Copy the material below word for word, from the line containing "Task: Insert an ordered numbered list" through the end of the material, and leave out the pictures.

START Records for processing

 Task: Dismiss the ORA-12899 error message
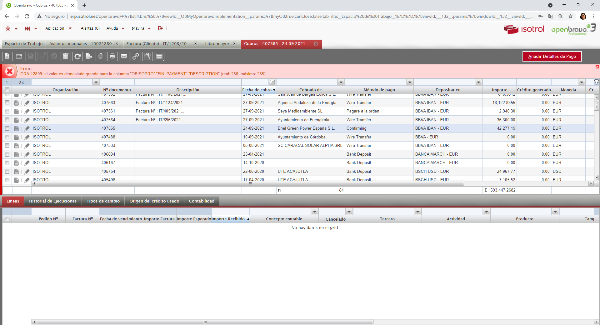[x=597, y=67]
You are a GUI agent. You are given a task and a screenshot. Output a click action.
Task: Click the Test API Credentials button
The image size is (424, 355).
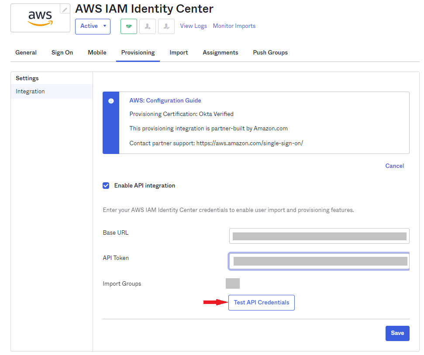pyautogui.click(x=261, y=303)
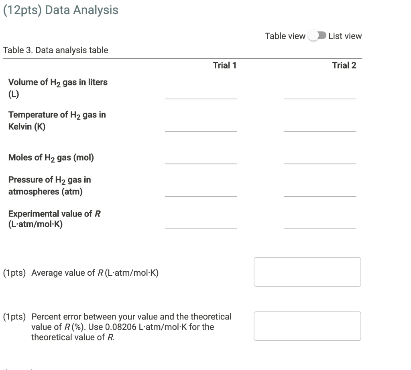
Task: Click the Table 3 caption text
Action: 56,50

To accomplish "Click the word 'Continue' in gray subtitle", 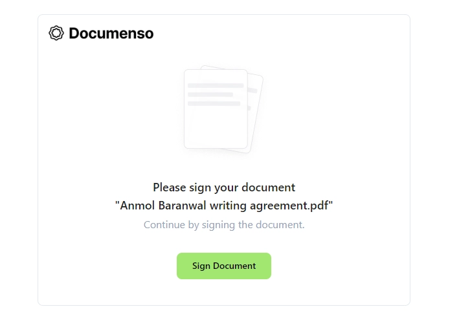I will pyautogui.click(x=164, y=225).
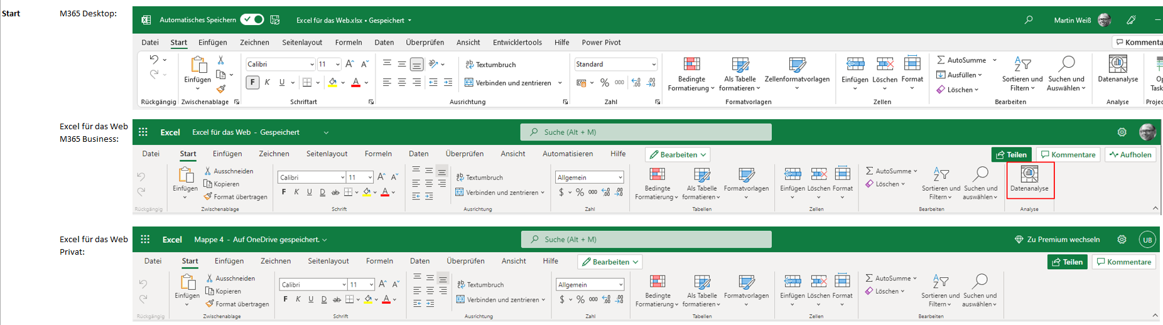Toggle italic (K) in the desktop Excel ribbon

[x=268, y=82]
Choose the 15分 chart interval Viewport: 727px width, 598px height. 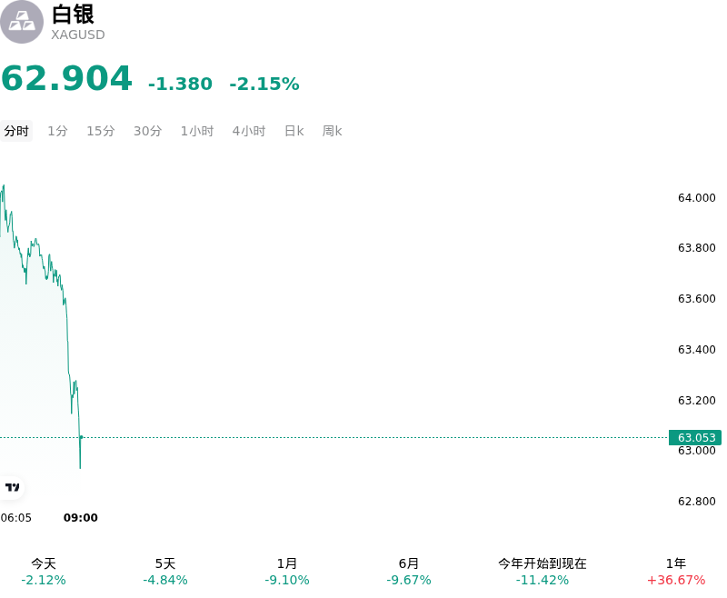101,131
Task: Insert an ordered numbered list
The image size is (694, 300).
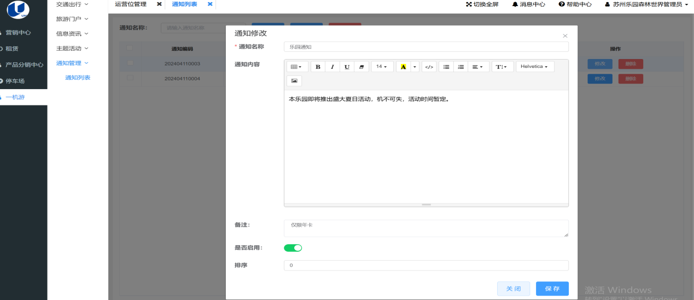Action: pos(460,67)
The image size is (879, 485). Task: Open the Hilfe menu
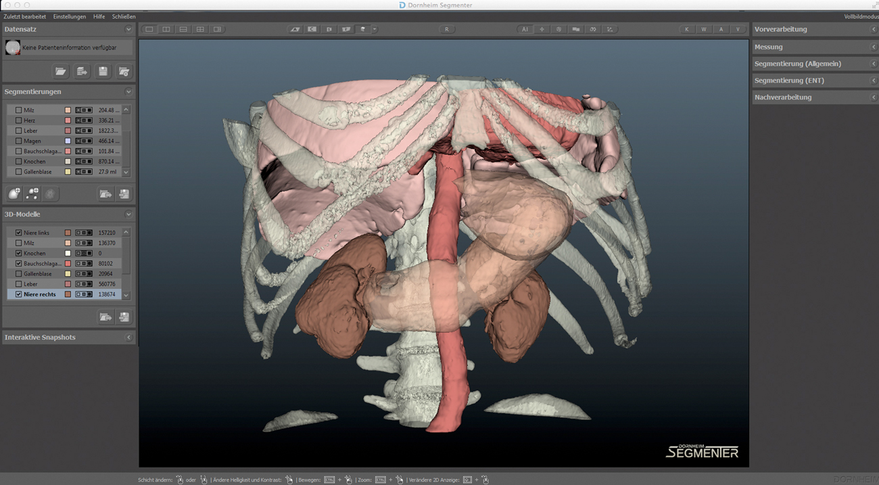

END Records for processing

- _Result of this exercise_:
Task: Insert an ordered numbered list
The image size is (694, 300).
Action: pos(460,67)
The image size is (879, 485). Task: Open the Hilfe menu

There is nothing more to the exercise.